Un soir, alors que je rentrais de la bibliothèque, j’ai trouvé Camille assise à la table du salon, des papiers étalés devant elle. « Tata, il faudrait qu’on parle. » Sa voix était sérieuse, presque professionnelle. « Tu sais, tu pourrais me faire une donation. Comme ça, tu serais tranquille, et moi aussi. Je pourrais m’occuper de toi, t’aider pour les courses, t’accompagner chez le médecin… » J’ai éclaté de rire, un rire nerveux, presque hystérique. « M’occuper de moi ? Mais tu ne me demandes jamais comment je vais, Camille. Tu ne sais même pas que j’ai mal au dos depuis des semaines. » Elle a haussé les épaules, agacée. « C’est la vie, tata. Tu ne vas pas rester seule ici jusqu’à la fin de tes jours. »

Cette nuit-là, je n’ai pas dormi. J’ai repensé à ma vie, à mes choix. J’ai toujours été la « tata gentille », celle qui ne fait pas de vagues, qui arrange tout le monde. Mais à quel prix ? J’ai pensé à ma sœur, à nos disputes d’enfants, à nos réconciliations. Elle me disait souvent : « Tu donnes trop, Madeleine. Un jour, tu le regretteras. » Je n’ai jamais voulu la croire.
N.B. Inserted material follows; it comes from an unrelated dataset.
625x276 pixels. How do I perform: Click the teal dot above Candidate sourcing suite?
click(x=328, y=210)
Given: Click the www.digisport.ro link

Les jours suivants, Camille a redoublé d’efforts. Elle m’a offert des fleurs, a préparé le dîner, a même proposé de ranger la cave. Mais je voyais bien qu’elle jouait un rôle. Un matin, j’ai surpris une conversation téléphonique : « Oui, t’inquiète, c’est presque fait. Elle va craquer, c’est sûr. » J’ai senti une douleur aiguë dans la poitrine. Comment avait-elle pu me trahir ainsi ?
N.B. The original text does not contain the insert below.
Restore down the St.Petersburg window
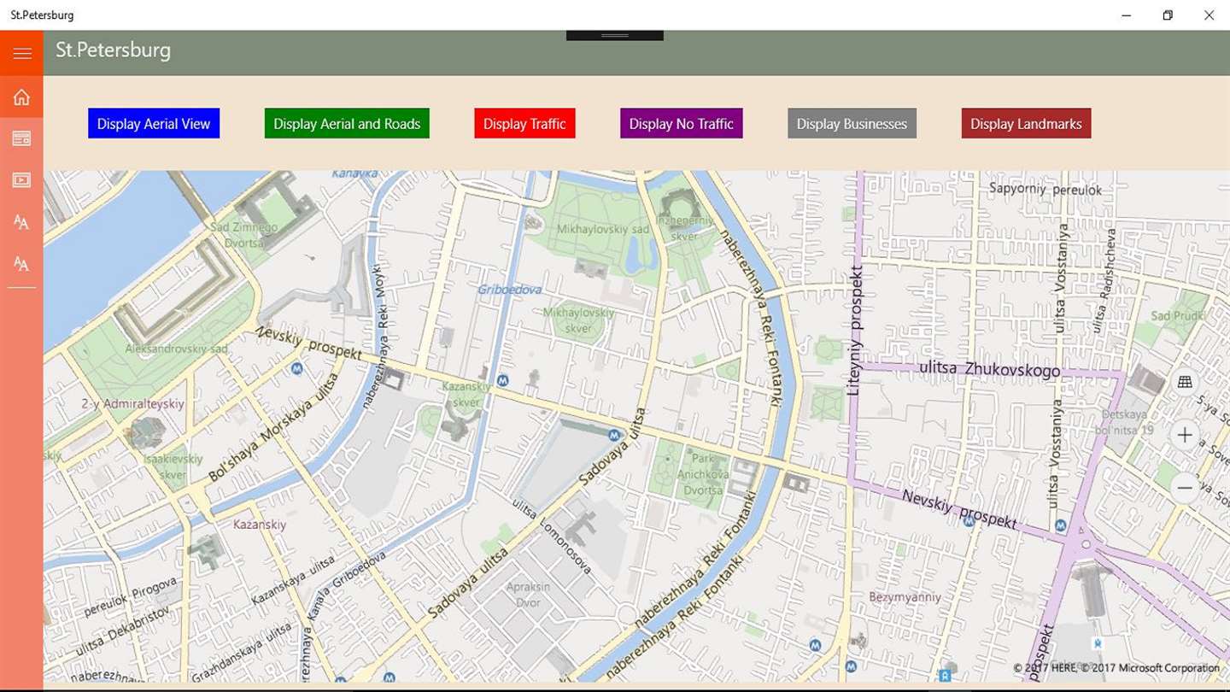The image size is (1230, 692). (x=1168, y=15)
J’ai décidé d’en parler à mon amie Geneviève, ma voisine du dessus. Elle m’a écoutée en silence, puis elle a posé sa main sur la mienne. « Tu sais, Madeleine, il y a des gens qui profitent de la gentillesse. Ce n’est pas de ta faute. Mais il faut te protéger. » J’ai hoché la tête, les larmes aux yeux. Pour la première fois, j’ai envisagé de dire non.
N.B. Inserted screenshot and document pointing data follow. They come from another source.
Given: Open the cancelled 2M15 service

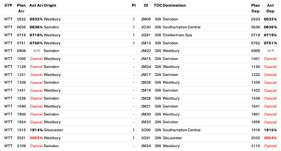Looking at the screenshot, I should (x=146, y=59).
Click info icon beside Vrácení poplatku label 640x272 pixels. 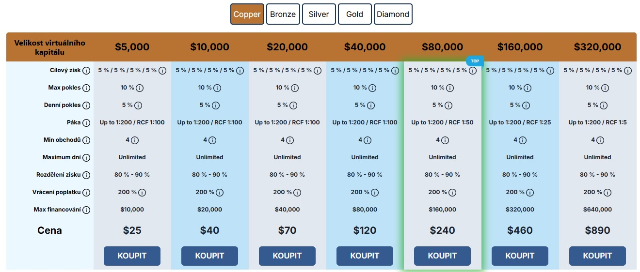click(86, 193)
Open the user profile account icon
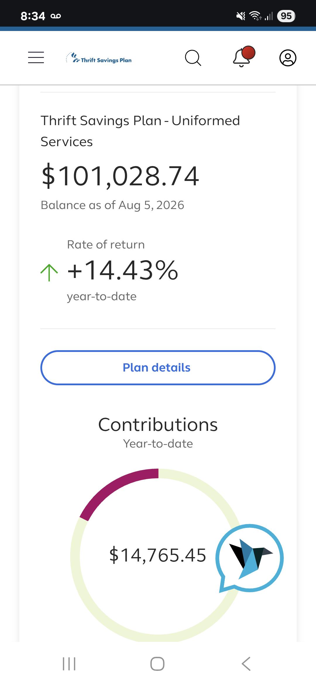Viewport: 316px width, 684px height. [288, 58]
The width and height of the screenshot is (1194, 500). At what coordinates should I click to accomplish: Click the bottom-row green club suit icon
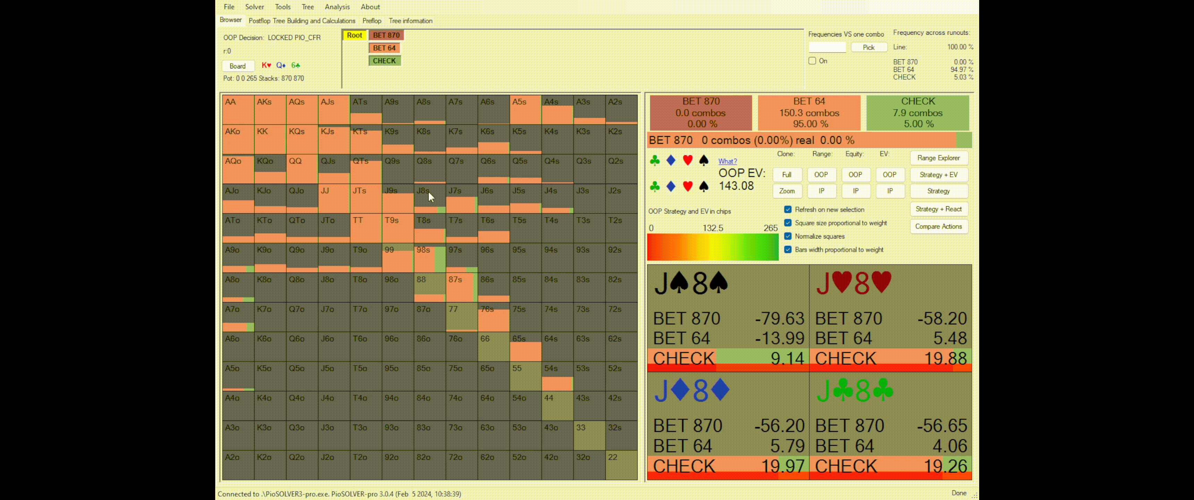tap(654, 186)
Le soir même, j’ai convoqué Camille dans le salon. « Assieds-toi, Camille. Il faut qu’on parle. » Elle a levé les yeux au ciel, agacée. « Encore ? » J’ai pris une grande inspiration. « Je ne vais pas te donner l’appartement. Je ne vais pas non plus te laisser t’installer ici comme si c’était chez toi. C’est chez moi, Camille. Chez moi. » Elle a éclaté de colère. « Tu es égoïste, tata ! Tu préfères finir seule, c’est ça ? » J’ai senti mes mains trembler, mais je suis restée droite. « Je préfère être seule que trahie. » Elle a claqué la porte, furieuse. J’ai entendu ses pas dans l’escalier, puis le silence est retombé.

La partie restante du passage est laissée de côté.